Instructions for the task
Keep each line of the material that includes "Robbie", and leave out the rest.
== Data ==
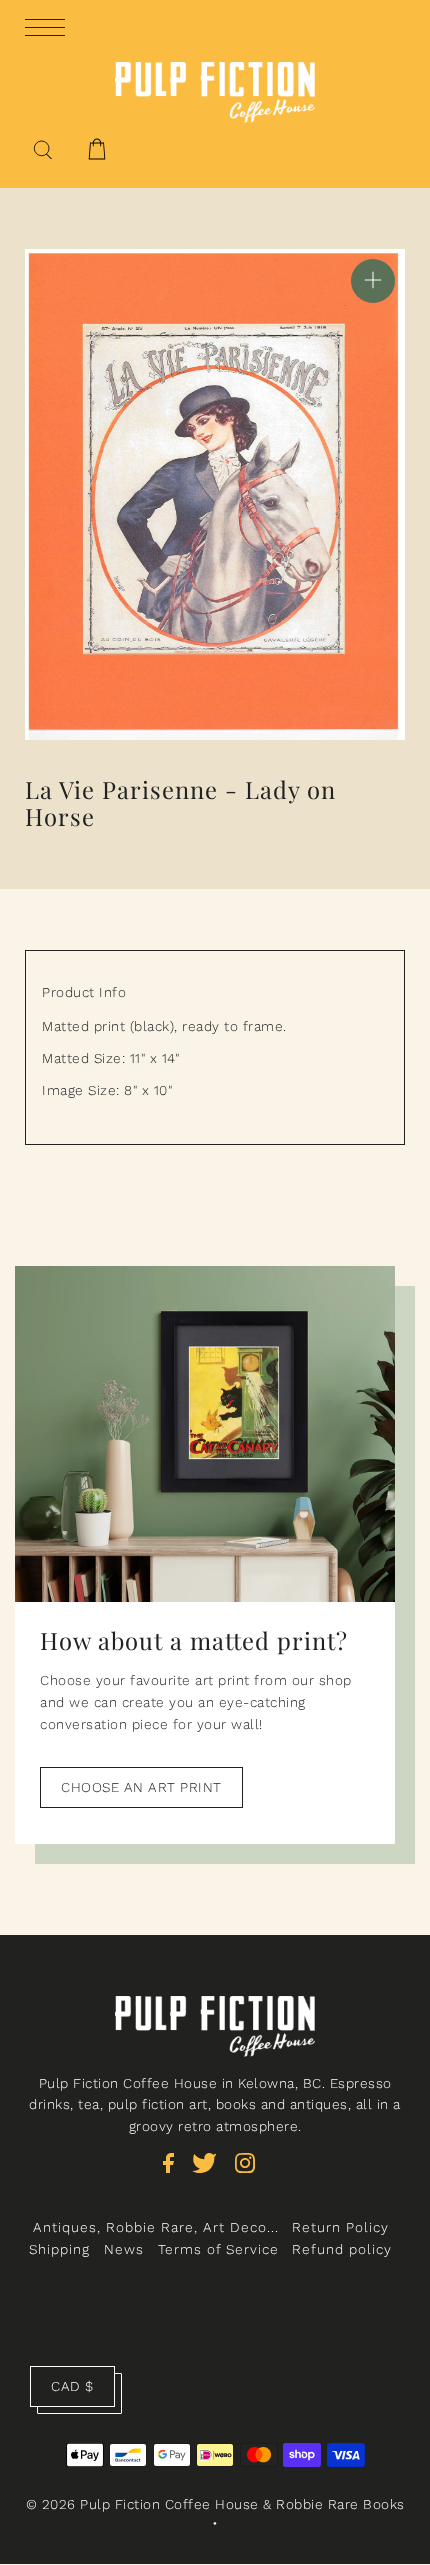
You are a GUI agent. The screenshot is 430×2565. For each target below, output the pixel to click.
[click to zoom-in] (373, 281)
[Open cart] (97, 149)
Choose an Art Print (141, 1787)
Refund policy (342, 2249)
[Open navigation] (50, 26)
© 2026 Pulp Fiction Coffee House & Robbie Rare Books (215, 2504)
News (124, 2249)
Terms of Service (218, 2249)
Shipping (59, 2249)
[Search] (42, 148)
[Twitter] (210, 2173)
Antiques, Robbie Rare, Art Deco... (156, 2227)
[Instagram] (251, 2173)
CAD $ (72, 2386)
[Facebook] (175, 2173)
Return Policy (340, 2227)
===
Solution for this task
© 2026 Pulp Fiction Coffee House & Robbie Rare Books (215, 2504)
Antiques, Robbie Rare, Art Deco... (156, 2227)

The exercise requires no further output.